2016年4月1日

マリー・アントワネット 絵で辿る生涯 70

義理の妹エリザベット

牢屋に戻った王妃は紙とペンを要求します。
数時間後に迫った永遠の別れの前に、最後の言葉を残したかったのです。

タンプル塔に閉じ込められている息子と娘に宛てて書くのは、あまりにもつらいことなので、王妃はルイ16世の妹エリザベットに宛てて書くことにします。

2本のローソクの明かりの下で、心からの叫びを必死に綴ったその遺書は、王妃が望んだように義理の妹の手に渡らず、没収されてしまいます。

マリー・アントワネットが処刑されたこともしらないまま、タンプル塔に暮していたエリザベット王女は、その後、義理の姉と同じようにコンシエルジュリーに移され、革命裁判にかけられ、死刑の判決を受けます。王妃処刑から約半年後の1794年5月10日、美しい盛りの30歳の生涯を閉じます。

刻々と迫る最期を前に、マリー・アントワネットはひたすら綴っていました。死を直前にした人の心の乱れがまったくないような整った文字で、そこにも王妃の気高さが感じられます。

「我が妹よ・・・・
最後の手紙を貴女に宛てて書きます。
今、判決を受けてきました。

恥ずべき死ではありません。そうした死は犯罪人のみに与えれられるものなのです。
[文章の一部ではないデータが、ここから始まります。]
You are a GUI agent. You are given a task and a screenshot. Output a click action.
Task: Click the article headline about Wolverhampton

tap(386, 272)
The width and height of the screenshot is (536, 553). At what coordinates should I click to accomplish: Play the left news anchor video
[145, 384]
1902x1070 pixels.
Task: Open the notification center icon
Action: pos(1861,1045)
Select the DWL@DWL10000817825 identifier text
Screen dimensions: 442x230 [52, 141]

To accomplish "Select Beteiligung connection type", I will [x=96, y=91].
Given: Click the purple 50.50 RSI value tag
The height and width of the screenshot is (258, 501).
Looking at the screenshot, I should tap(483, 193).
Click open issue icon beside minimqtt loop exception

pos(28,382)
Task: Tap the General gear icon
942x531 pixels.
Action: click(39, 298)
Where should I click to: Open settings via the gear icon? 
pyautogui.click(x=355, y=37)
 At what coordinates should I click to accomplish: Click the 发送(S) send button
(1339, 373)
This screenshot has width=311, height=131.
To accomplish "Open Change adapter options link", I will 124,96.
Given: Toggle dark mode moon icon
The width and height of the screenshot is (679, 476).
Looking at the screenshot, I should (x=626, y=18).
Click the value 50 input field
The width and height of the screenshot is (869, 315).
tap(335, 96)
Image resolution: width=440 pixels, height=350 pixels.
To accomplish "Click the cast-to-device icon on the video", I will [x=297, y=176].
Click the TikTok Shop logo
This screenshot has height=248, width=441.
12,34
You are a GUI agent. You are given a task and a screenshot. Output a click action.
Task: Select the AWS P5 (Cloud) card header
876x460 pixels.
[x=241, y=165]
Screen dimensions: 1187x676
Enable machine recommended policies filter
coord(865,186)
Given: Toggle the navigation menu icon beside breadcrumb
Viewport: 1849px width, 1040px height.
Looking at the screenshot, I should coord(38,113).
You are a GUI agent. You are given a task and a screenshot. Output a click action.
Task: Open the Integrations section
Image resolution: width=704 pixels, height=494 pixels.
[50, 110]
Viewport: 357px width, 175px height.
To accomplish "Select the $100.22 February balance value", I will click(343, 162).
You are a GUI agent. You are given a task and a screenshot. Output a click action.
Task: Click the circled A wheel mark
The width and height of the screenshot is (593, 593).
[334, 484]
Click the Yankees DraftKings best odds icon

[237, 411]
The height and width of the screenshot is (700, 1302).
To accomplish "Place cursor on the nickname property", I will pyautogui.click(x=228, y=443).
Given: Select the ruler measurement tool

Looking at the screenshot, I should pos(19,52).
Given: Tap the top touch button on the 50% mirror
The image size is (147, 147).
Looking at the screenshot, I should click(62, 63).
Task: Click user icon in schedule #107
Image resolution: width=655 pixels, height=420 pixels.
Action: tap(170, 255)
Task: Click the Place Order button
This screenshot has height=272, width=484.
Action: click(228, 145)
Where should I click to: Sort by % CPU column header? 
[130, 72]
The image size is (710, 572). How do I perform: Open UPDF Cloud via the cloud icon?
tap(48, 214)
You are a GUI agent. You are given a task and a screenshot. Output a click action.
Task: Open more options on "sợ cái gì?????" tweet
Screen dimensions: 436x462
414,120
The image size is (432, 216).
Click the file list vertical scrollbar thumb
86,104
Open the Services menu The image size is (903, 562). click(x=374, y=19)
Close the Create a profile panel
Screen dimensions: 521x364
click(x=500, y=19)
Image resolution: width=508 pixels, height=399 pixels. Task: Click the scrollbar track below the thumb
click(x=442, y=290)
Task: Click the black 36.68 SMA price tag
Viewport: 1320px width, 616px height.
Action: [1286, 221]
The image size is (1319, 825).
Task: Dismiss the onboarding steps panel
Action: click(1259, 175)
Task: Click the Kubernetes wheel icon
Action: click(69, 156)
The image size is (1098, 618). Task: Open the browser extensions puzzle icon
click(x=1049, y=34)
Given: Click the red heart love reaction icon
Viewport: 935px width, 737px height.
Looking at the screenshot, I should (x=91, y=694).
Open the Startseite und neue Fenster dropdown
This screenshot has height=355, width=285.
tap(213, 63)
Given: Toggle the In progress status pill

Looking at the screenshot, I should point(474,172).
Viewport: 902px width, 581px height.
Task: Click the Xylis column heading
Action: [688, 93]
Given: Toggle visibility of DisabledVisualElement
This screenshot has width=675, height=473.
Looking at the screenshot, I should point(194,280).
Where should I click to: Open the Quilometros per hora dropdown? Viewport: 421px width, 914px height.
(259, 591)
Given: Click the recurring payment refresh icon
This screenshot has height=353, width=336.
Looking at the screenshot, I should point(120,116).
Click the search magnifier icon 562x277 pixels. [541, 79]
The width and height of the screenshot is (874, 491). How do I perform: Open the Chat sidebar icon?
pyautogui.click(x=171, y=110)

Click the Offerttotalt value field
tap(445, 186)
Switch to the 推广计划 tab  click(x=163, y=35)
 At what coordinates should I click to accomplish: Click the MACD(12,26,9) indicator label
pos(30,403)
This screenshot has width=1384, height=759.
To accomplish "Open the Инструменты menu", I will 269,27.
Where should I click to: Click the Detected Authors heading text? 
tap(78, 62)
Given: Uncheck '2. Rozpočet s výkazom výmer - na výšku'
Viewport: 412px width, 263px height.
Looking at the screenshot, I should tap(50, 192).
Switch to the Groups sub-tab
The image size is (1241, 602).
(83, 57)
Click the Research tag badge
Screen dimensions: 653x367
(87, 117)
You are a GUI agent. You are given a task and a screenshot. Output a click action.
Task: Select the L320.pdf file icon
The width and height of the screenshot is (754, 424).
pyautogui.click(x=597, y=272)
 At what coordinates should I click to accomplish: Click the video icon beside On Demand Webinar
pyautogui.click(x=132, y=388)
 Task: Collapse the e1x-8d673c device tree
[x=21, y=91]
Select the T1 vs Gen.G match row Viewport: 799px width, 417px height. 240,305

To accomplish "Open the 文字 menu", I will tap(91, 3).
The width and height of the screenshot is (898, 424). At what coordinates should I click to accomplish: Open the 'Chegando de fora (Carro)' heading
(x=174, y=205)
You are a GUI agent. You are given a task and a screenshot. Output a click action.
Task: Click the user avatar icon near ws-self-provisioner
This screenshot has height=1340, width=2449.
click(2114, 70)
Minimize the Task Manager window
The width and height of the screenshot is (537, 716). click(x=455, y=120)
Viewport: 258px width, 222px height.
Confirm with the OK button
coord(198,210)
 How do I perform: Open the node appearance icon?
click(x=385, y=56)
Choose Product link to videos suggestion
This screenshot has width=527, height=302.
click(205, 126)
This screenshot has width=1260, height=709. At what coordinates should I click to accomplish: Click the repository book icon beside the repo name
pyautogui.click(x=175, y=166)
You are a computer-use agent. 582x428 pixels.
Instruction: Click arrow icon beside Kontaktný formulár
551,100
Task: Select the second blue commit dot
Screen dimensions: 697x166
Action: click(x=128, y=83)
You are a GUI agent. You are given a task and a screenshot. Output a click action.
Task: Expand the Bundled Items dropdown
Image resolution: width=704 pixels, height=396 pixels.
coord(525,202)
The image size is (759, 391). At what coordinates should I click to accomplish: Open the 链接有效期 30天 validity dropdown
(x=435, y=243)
私は貴女のお兄様に再びお会いするために行くのです・・・・

かわいそうな子供たちから離れることがとても残念です・・・
彼らが大きくなったいつの日にか、貴女とご一緒になれて、貴女の優しいお世話を受けられる喜びを充分に味わえることを願っております・・・

年上の娘は弟より多い経験から、彼に忠告を与えたり助けなければならないことが分かるでしょう。
国立資料館に保管されている
王妃の遺書。

アデュー、我が善良で優しい妹よ、
どうかこの手紙が貴女の元に届きますように!
常の私のことを思ってください。
貴女と哀れでいとしい子供たちを心の底から抱擁します。
ああ! 彼らと永遠に別れることは何とつらいことよ!
アデュー! アデュー! ・・・」

23x19cmの紙に書きふたつに折った遺書は、王妃の最後の望みであったにもかかわらず、エリザベットに届けられず、革命の旗頭であり、恐怖政治を行い、多くの人を処刑に追いやったロベスピエールの手に渡ります。

その彼が失脚し処刑された際に、国民公会議員クルトワがサノトノレ通りのロベスピエールの自宅で書類の押収をします。その中に王妃の遺書を見つけたのでした。王妃は遺書と一緒に手袋と王子の髪の毛も遺品として残していました。
クルトワはロベスピエールの住まいで見つけた多くの書類は政府に渡しますが、マリー・アントワネットの遺書と遺品は、誰にも語らずに長年自宅に隠し持っていました。

時代が変わりナポレオンが国を治め、失脚し、王政復古で王座についたルイ18世の時世に、革命時の王家に関する調査が行なわれます。クルトワ邸の家宅捜査も行なわれ、隠し持っていた多くの品々を発見。王妃の遺書と遺品も無傷で見つかり、押収。1816年のことでした。

クルトワはルイ16世処刑賛成に一票を投じた人物。そうした彼が王妃の貴重な遺品を隠し持っていた理由が論議されていますが、有力なのは、いつかそれでひと財産を築こうとしていたという説です。

王妃の遺書は現在、パリの国立資料館に大切に保管されています。その遺書に彼女はサインをしませんでした。王妃はサインをする習慣がなかったのです。